* **Task objective**
Exclude the pictures, then quote exactly the lines from the one holding "The image size is (848, 349)." through the last line of the records.
───── Supplied information ─────
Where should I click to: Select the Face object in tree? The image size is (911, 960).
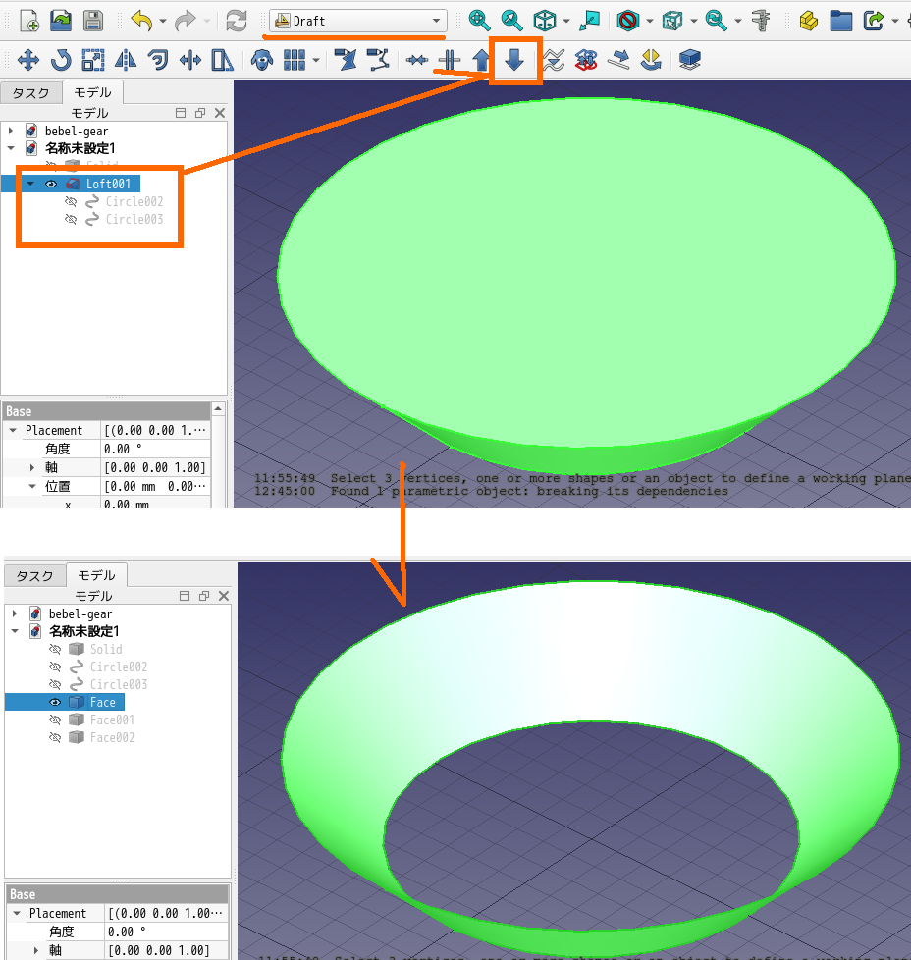[x=102, y=703]
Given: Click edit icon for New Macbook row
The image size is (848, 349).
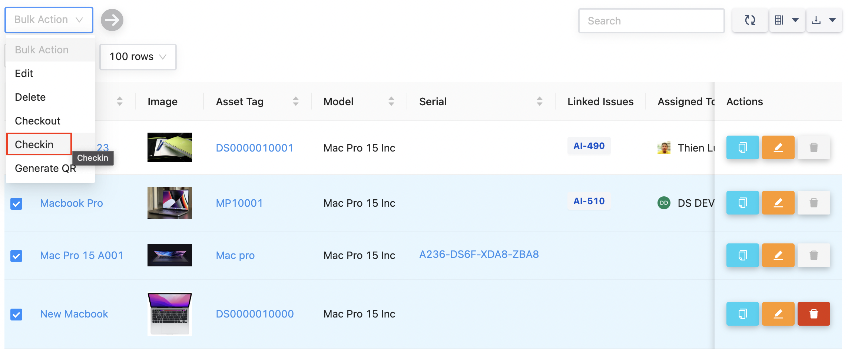Looking at the screenshot, I should [778, 314].
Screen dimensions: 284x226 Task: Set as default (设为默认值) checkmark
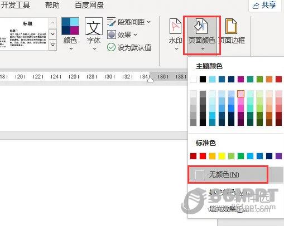click(111, 47)
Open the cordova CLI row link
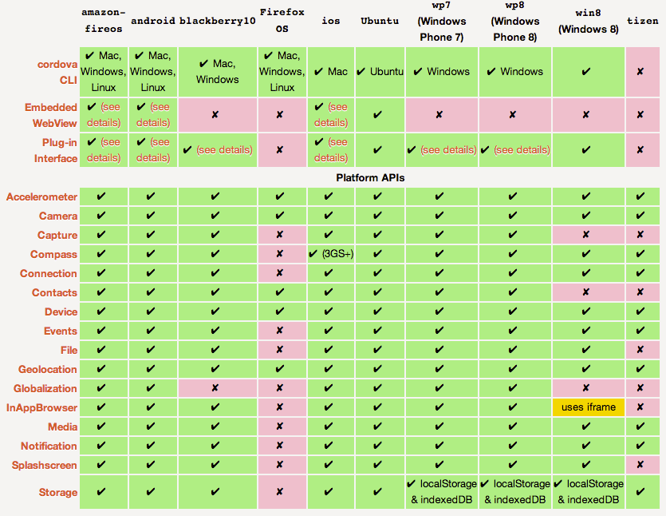The width and height of the screenshot is (666, 516). pos(57,72)
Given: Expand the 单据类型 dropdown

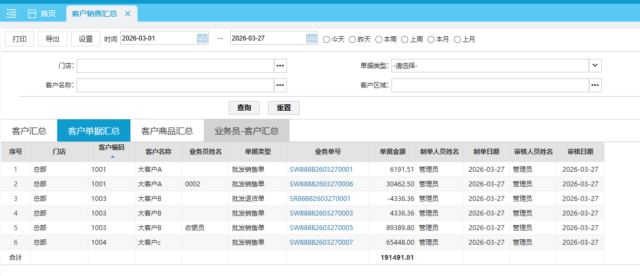Looking at the screenshot, I should click(x=595, y=66).
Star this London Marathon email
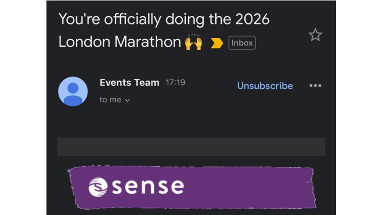381x215 pixels. click(x=315, y=35)
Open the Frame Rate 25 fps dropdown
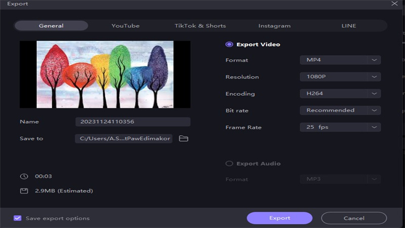The width and height of the screenshot is (405, 228). coord(340,128)
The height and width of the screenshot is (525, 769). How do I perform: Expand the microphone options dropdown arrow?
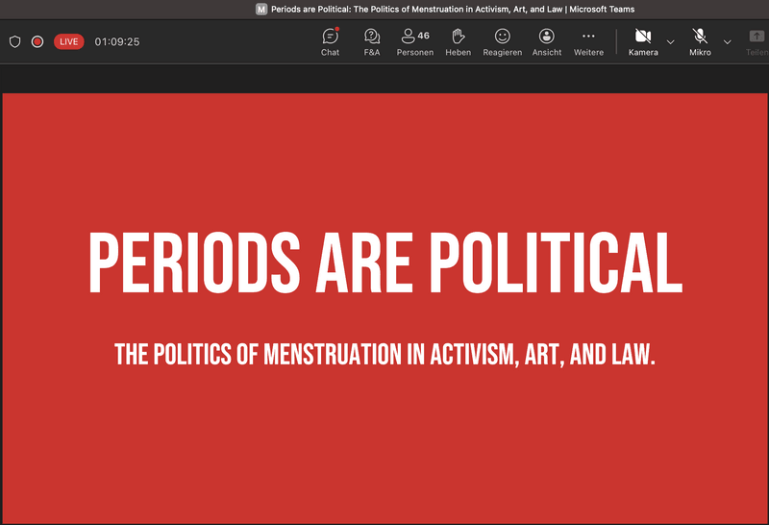[x=727, y=41]
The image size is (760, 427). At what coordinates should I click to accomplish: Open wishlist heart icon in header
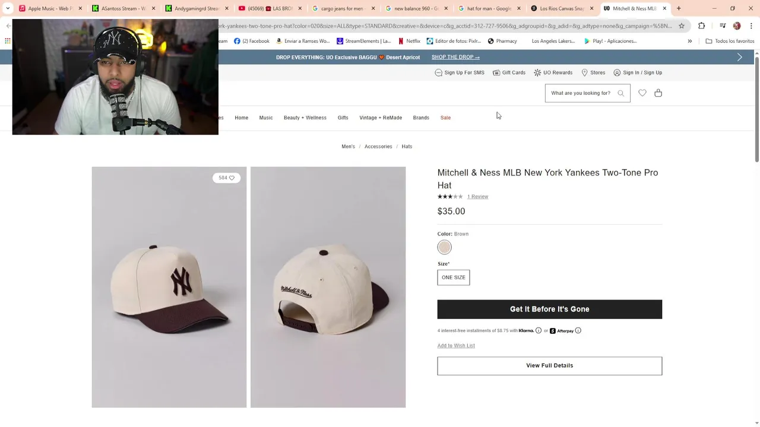(x=642, y=93)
─────
* **Task response**
The image size is (848, 349).
Looking at the screenshot, I should [778, 314].
Screen dimensions: 284x226 Task: Set as default (设为默认值) checkmark
click(111, 47)
Open the cordova CLI row link
The width and height of the screenshot is (666, 516). pos(57,72)
Given: Expand the 单据类型 dropdown

Looking at the screenshot, I should click(x=595, y=66).
Star this London Marathon email
381x215 pixels. click(x=315, y=35)
Open the Frame Rate 25 fps dropdown
The width and height of the screenshot is (405, 228). coord(340,128)
The height and width of the screenshot is (525, 769). How do I perform: Expand the microphone options dropdown arrow?
[x=727, y=41]
The image size is (760, 427). At what coordinates should I click to accomplish: Open wishlist heart icon in header
(x=642, y=93)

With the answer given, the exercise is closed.